きょう「古酒の日」 与那国の花酒など45度超も「古酒」表示可能に 


この記事を書いた人 Avatar photo 琉球新報社
アルコール度数45度を超える泡盛の古酒表示が始まることをPRする泡盛の女王の金城希さん=3日、那覇市港町の県酒造組合

 高濃度泡盛協議会(玉那覇美佐子会長)は、アルコール度数45度を超える泡盛について、3年以上貯蔵したものに「古酒」と表示することを認める自主基準を、「古酒の日」の4日から施行する。与那国町の花酒に代表される高度数の泡盛は、これまで古酒と表示することが認められていなかったが、消費者に分かりやすい形で示すことが可能となる。
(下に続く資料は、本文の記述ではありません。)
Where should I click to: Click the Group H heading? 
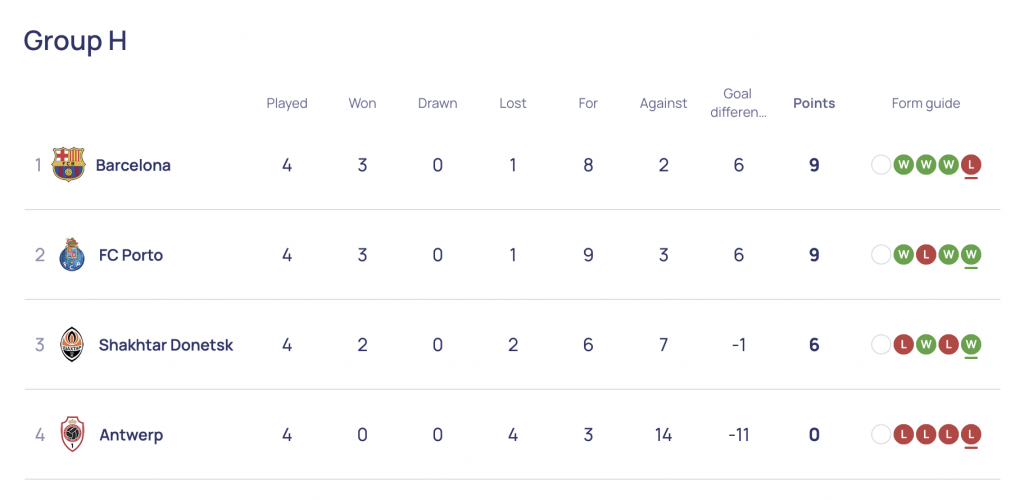75,40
 45度を超える泡盛は、酒税法上は「原料用アルコール」に分類される。財務省は2020年4月に、黒こうじ菌を使用した米こうじと水を原料として発酵させ、単式蒸留器で蒸留したものに限って、46度以上でも「泡盛」の表示を例外的に認めることとした。

 「古酒」の表示についても基準を定めるため、県酒造組合に加盟する酒造所のうち、原料用アルコールの製造免許を持つ22社が、任意団体の高濃度泡盛協議会を設立した。
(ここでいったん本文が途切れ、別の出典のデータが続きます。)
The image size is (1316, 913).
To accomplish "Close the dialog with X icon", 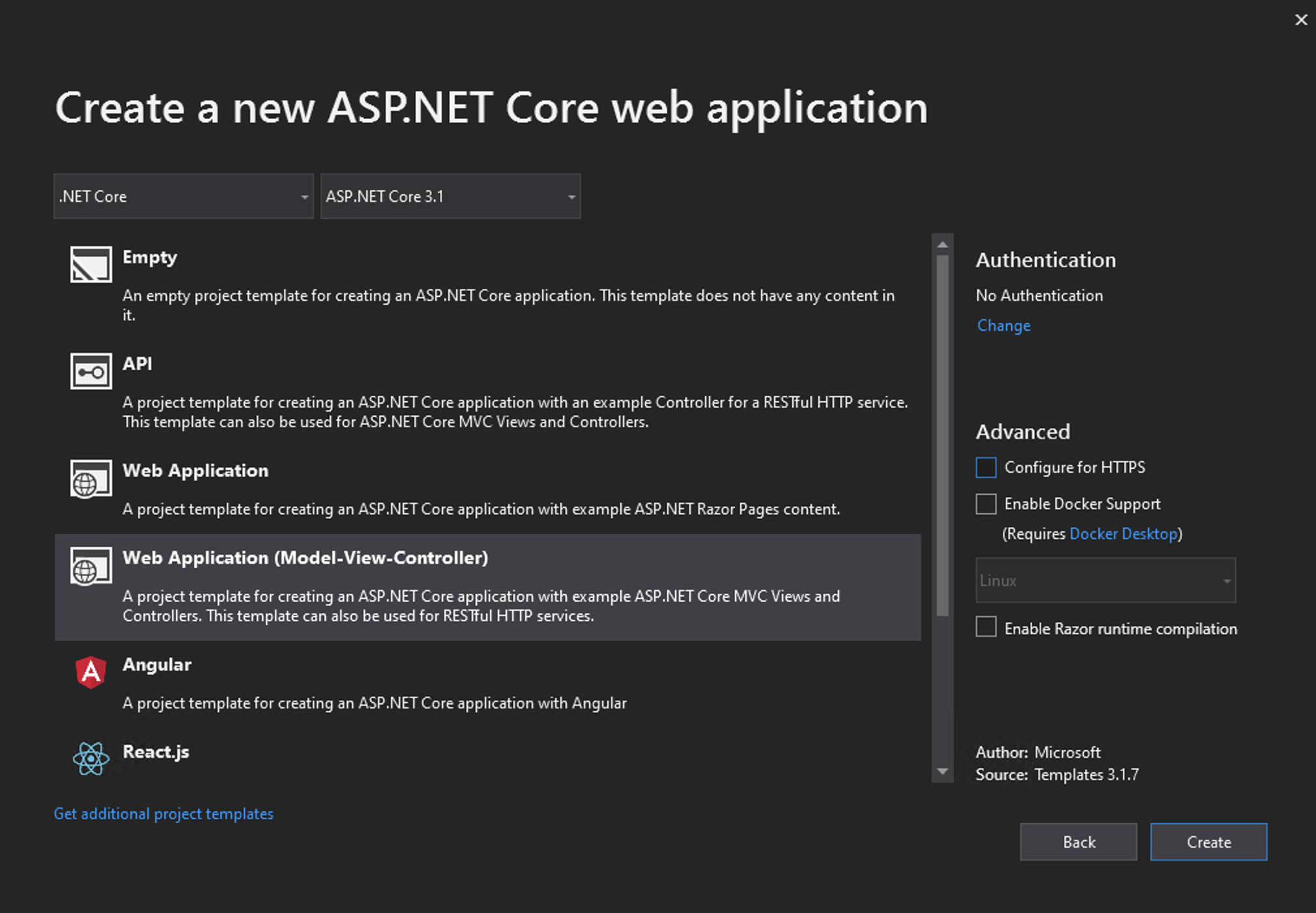I will (1300, 20).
 自主基準では、全量が3年以上貯蔵した泡盛の場合に「古酒」の表示を認める。ブレンドした場合の年数については、最も貯蔵年数の若いものを表示する。古酒を10%以上ブレンドしたものは、割合を表示した上で「混和酒」の表示を認める。

 県酒造組合によると、原料用アルコールの出荷量は19年度の37キロリットルから20年度は3・7倍の138キロリットルに伸びた。海外向けは度数の高い酒を好む中国向けなどの出荷が好調で、19年度の20リットルから500倍の10キロリットルとなった。県内と県外向けは、新型コロナウイルス感染対策の消毒用アルコール需要が大きかった。

 泡盛の女王の金城希さんは「自宅で仕次ぎをする際に高濃度の泡盛で育ててきた。古酒表示ができるようになり、仕次ぎに安心して使っていけるようになる。多くの人に浸透していくとうれしい」と話した。